SMEs to focus on unique products

SMEs to focus on unique products

E-commerce pioneers have urged local small and medium-sized enterprises (SMEs) to make their products unique and different in order to deal with an influx of Chinese products.

The move comes after a new customs procedure regulation was rolled out on Monday, providing an import duty incentive for e-commerce operators investing in the Eastern Economic Corridor (EEC) project.

The EEC spans the eastern provinces of Chon Buri, Rayong and Chachoengsao.

According to the regulation, e-commerce operators in the EEC are entitled to a 14-day reprieve for tax imposed on their imported products.

They can also seek the nullification of import declaration forms when the products are brought back to the duty-free zone within this 14-day period, resulting in no import tax being applied to the products.

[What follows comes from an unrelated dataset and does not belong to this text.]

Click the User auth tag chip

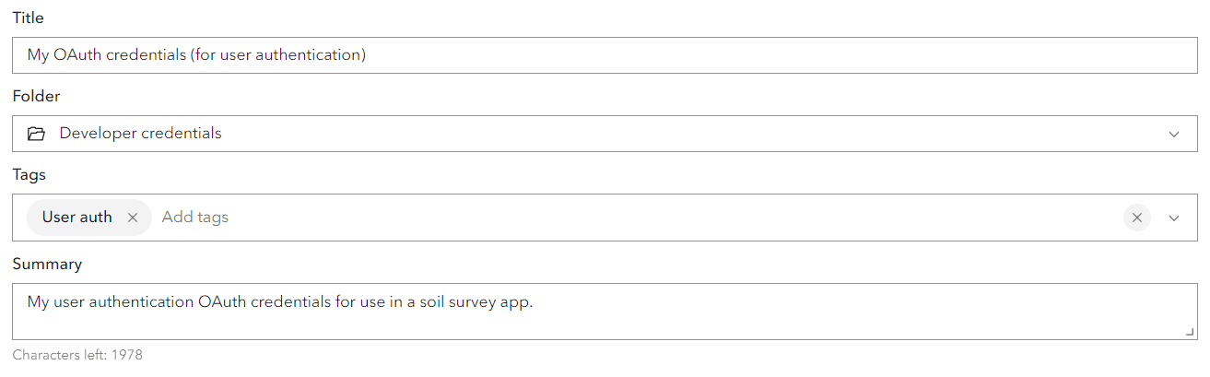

This benefit applies to those investing in more than 50 rai of land in the EEC.

Based on the regulation, imported items that are rejected by customers in Thailand can be brought back to the duty-free zone within the 14 days when e-commerce operators have a chance to have their import declaration forms scrapped, so the import duty will not be applied.

The move is believed to benefit online giant Alibaba, which plans to open an e-commerce park in the EEC.

Kanitta Sasakul, a researcher with iPrice, a Malaysia-based price comparison website, said the regulation would draw more major e-commerce players to invest in the EEC.

She said the government is aware that it cannot block the inflow of foreign goods through e-commerce channels, so it lets them in the country and gets a share of their earnings.

Thanawat Malabuppha, president of the Thai E-Commerce Association, said that in the face of more competition from Chinese products, Thai manufacturers and importers need to create branding and quality, value-added products.

He said the e-commerce tax-free zone in the EEC would bring in 10-100 times more Chinese products via online channels.

Pawoot Pongvitayapanu, founder of local e-marketplace Tarad.com, said the new customs regulation will result in unfair competition between foreign e-commerce operators located in the e-commerce tax-free zone of the EEC and local importers.

An average 5% of e-commerce products are returned or rejected, and this will let foreign operators enjoy an import tax exemption while local importers have already paid import tax, he said.

"Local manufacturers need to create a difference for their products and make outstanding and quality products for domestic sales and export," Mr Pawoot said.